→ **Exercise details**: Repeat each entry below exactly.
··· Entries shown
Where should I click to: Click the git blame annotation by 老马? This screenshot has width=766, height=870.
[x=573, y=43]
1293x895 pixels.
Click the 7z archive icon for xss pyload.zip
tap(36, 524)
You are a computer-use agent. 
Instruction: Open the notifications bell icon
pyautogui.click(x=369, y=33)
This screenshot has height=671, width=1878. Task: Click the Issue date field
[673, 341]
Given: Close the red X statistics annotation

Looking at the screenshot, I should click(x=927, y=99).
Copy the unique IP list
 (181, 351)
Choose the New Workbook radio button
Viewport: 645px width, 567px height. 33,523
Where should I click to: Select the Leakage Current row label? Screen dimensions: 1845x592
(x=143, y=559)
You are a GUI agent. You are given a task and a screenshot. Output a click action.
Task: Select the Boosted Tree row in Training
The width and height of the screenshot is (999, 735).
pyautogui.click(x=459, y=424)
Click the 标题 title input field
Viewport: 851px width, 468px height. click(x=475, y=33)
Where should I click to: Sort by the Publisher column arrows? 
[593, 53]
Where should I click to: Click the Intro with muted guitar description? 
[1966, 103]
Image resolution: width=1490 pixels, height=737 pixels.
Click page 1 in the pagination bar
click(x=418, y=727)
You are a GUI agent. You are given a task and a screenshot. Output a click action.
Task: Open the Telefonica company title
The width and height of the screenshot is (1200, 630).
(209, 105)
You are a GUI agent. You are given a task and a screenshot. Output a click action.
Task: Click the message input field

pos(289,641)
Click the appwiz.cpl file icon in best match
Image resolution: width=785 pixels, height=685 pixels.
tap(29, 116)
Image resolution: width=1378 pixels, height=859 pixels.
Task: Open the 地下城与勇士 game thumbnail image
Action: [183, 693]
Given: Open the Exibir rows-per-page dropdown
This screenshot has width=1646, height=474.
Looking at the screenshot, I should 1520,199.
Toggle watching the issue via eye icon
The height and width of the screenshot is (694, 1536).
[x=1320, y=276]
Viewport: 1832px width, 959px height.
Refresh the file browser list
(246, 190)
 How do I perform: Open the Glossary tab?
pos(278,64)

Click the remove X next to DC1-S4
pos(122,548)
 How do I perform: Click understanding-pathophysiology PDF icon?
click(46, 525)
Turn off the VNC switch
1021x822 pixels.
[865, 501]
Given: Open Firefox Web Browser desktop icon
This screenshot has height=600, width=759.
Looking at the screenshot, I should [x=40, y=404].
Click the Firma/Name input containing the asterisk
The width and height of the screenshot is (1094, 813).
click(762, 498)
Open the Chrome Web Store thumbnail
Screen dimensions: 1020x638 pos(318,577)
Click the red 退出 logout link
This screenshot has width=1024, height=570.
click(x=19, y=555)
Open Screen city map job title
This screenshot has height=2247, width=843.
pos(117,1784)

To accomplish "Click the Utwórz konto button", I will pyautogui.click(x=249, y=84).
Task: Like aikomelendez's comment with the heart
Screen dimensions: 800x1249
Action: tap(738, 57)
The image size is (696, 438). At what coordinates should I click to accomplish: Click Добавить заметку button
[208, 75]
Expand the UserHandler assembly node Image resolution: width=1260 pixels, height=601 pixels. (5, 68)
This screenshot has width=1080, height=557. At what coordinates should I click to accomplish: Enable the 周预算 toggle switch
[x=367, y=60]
······
→ **Exercise result**:
Where should I click to: Click the git blame annotation by 老马? This screenshot has width=766, height=870.
[x=573, y=43]
1293x895 pixels.
Click the 7z archive icon for xss pyload.zip
tap(36, 524)
You are a computer-use agent. 
Instruction: Open the notifications bell icon
pyautogui.click(x=369, y=33)
This screenshot has height=671, width=1878. Task: Click the Issue date field
[673, 341]
Given: Close the red X statistics annotation

Looking at the screenshot, I should click(x=927, y=99).
Copy the unique IP list
 (181, 351)
Choose the New Workbook radio button
Viewport: 645px width, 567px height. 33,523
Where should I click to: Select the Leakage Current row label? Screen dimensions: 1845x592
(x=143, y=559)
You are a GUI agent. You are given a task and a screenshot. Output a click action.
Task: Select the Boosted Tree row in Training
The width and height of the screenshot is (999, 735).
pyautogui.click(x=459, y=424)
Click the 标题 title input field
Viewport: 851px width, 468px height. click(x=475, y=33)
Where should I click to: Sort by the Publisher column arrows? 
[593, 53]
Where should I click to: Click the Intro with muted guitar description? 
[1966, 103]
Image resolution: width=1490 pixels, height=737 pixels.
Click page 1 in the pagination bar
click(x=418, y=727)
You are a GUI agent. You are given a task and a screenshot. Output a click action.
Task: Open the Telefonica company title
The width and height of the screenshot is (1200, 630).
(209, 105)
You are a GUI agent. You are given a task and a screenshot. Output a click action.
Task: Click the message input field

pos(289,641)
Click the appwiz.cpl file icon in best match
Image resolution: width=785 pixels, height=685 pixels.
tap(29, 116)
Image resolution: width=1378 pixels, height=859 pixels.
Task: Open the 地下城与勇士 game thumbnail image
Action: [183, 693]
Given: Open the Exibir rows-per-page dropdown
This screenshot has width=1646, height=474.
Looking at the screenshot, I should 1520,199.
Toggle watching the issue via eye icon
The height and width of the screenshot is (694, 1536).
[x=1320, y=276]
Viewport: 1832px width, 959px height.
Refresh the file browser list
(246, 190)
 How do I perform: Open the Glossary tab?
pos(278,64)

Click the remove X next to DC1-S4
pos(122,548)
 How do I perform: Click understanding-pathophysiology PDF icon?
click(46, 525)
Turn off the VNC switch
1021x822 pixels.
[865, 501]
Given: Open Firefox Web Browser desktop icon
This screenshot has height=600, width=759.
Looking at the screenshot, I should [x=40, y=404].
Click the Firma/Name input containing the asterisk
The width and height of the screenshot is (1094, 813).
click(762, 498)
Open the Chrome Web Store thumbnail
Screen dimensions: 1020x638 pos(318,577)
Click the red 退出 logout link
This screenshot has width=1024, height=570.
click(x=19, y=555)
Open Screen city map job title
This screenshot has height=2247, width=843.
pos(117,1784)

To accomplish "Click the Utwórz konto button", I will pyautogui.click(x=249, y=84).
Task: Like aikomelendez's comment with the heart
Screen dimensions: 800x1249
Action: tap(738, 57)
The image size is (696, 438). At what coordinates should I click to accomplish: Click Добавить заметку button
[208, 75]
Expand the UserHandler assembly node Image resolution: width=1260 pixels, height=601 pixels. (5, 68)
This screenshot has width=1080, height=557. At what coordinates should I click to accomplish: Enable the 周预算 toggle switch
[x=367, y=60]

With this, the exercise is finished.